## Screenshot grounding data
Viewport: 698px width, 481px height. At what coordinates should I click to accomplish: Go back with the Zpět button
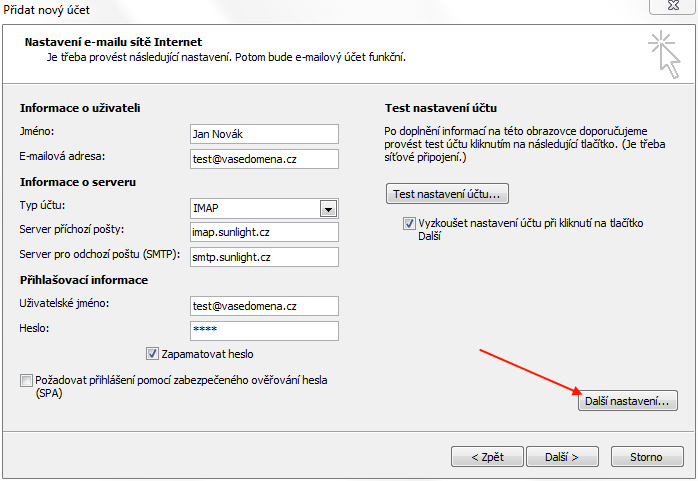coord(487,457)
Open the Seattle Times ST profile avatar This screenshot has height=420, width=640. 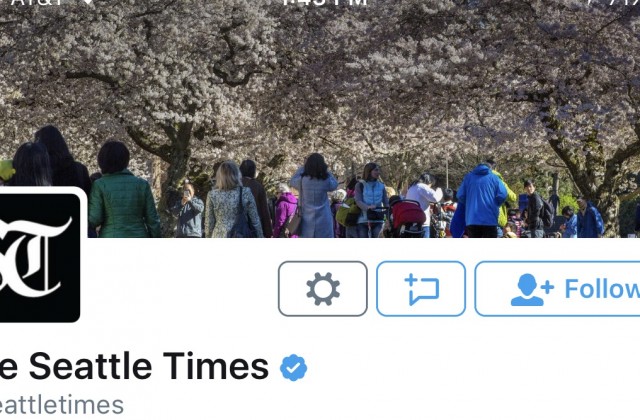pyautogui.click(x=40, y=255)
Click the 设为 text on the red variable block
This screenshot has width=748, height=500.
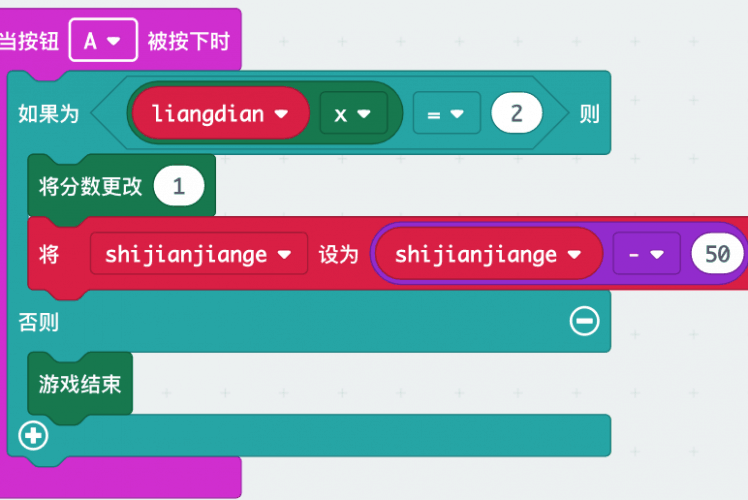338,254
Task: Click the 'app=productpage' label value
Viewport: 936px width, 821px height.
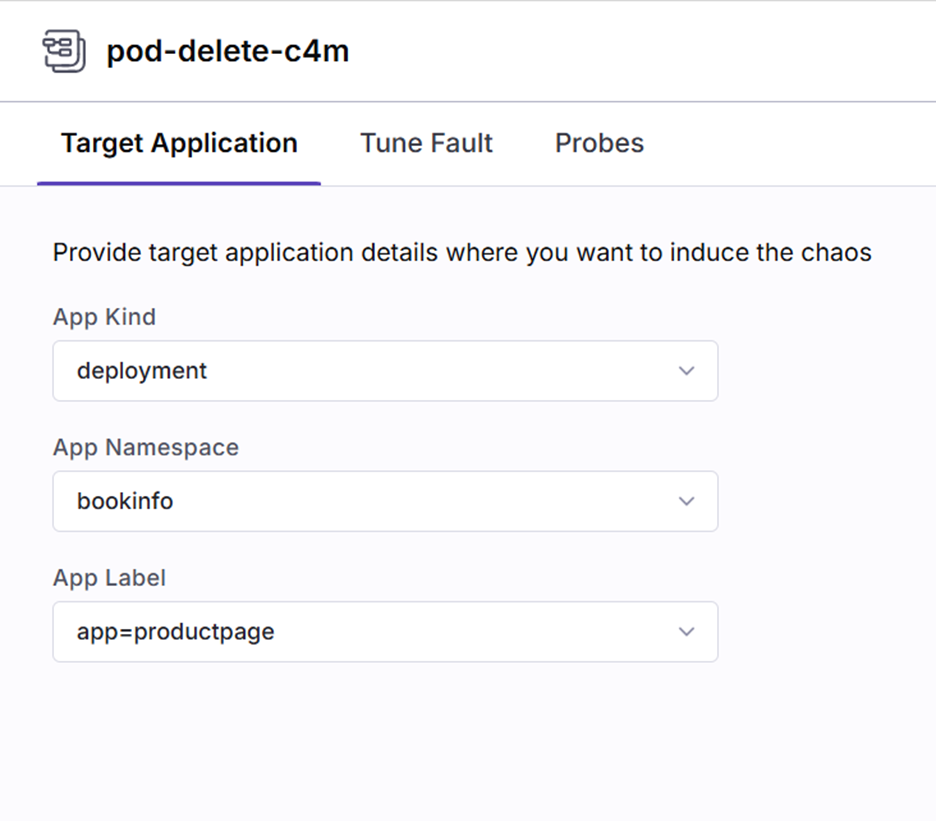Action: (x=176, y=632)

## TASK ITEM
Your task is to give again, unchanged, the lines from the line that contains "This screenshot has width=748, height=500." to the end of the records. Include both end lines but no pictures.

## PROBLEM SOLUTION
This screenshot has width=748, height=500.
338,254
Task: Click the 'app=productpage' label value
Viewport: 936px width, 821px height.
Action: (x=176, y=632)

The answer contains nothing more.